The Breast Cancer and the Environment Research Program (BCERP), which funds our Early Life exposures in Latina Adolescents (ELLA) project, was prominently featured in a recent article in Environmental Health Perspectives (EHP) on institutes leading research on the environment and breast cancer.
One of the challenges in determining a woman’s risk of developing breast cancer is that the disease can show up decades after exposure to potentially harmful substances. BCERP, and its predecessors, were created to better understand the influence of environmental exposures during critical periods of development, also known as windows of susceptibility (in the womb and during puberty), and how this can affect disease risk later in life.
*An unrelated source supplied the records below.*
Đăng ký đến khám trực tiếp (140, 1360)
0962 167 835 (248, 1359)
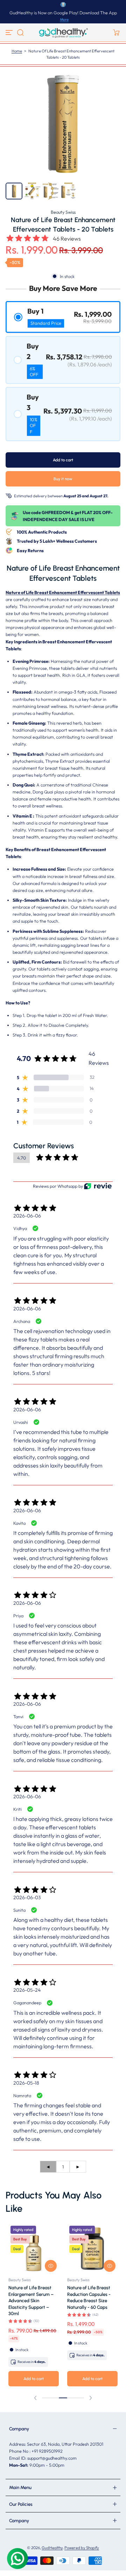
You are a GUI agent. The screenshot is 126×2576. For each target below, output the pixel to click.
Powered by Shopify (81, 2547)
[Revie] (98, 1186)
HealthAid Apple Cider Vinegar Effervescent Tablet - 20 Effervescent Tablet (92, 2297)
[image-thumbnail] (14, 191)
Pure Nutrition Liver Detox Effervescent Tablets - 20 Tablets (29, 2294)
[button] (20, 32)
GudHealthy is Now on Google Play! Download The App (63, 12)
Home (17, 51)
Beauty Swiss (63, 212)
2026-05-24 (27, 1990)
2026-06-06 (27, 1216)
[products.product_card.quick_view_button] (51, 2266)
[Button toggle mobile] (10, 32)
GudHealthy (52, 2547)
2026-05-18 (26, 2083)
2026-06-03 (27, 1897)
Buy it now (63, 478)
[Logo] (63, 32)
According to Silent Spring Institute’s executive director and ELLA’s co-principal investigator Dr. Julia Brody, who is quoted in the EHP article, increased funding for these research initiatives was a result of scientists realizing “that early-life exposures were most important and that it was too difficult to determine retrospectively environmental exposures in women who were getting breast cancer today.”
In addition to our ELLA study, other leading projects mentioned in the EHP article are the Long Island Breast Cancer Study Project, the Sister Study, and the Two Sister Study. Collectively these projects have followed thousands of young girls and women to evaluate how exposure to environmental chemicals alters disease risk. All these projects aim to shed light on how to reduce breast cancer incidence rates through science-based preventative measures.
“Although breast cancer mortality rates have declined dramatically in recent decades, incidence rates today hover around the 130-per-100,000 mark first reached in the late 1980s. Furthermore, breast cancer also affects about 1.25 out of 100,000 American men today, 25% more than 30 years ago. This makes prevention a critical piece of the puzzle that has not yet been filled in.
In 2008 Congress passed the Breast Cancer and Environmental Research Act, which among other provisions mandated the establishment of the Interagency Breast Cancer and Environmental Research Coordinating Committee (IBCERCC). In 2013 this interagency group of government, academic, and advocacy representatives issued recommendations for the future of breast cancer research. Their suggested number-one priority was prevention, a departure from the status quo emphasis on diagnosis and cure.”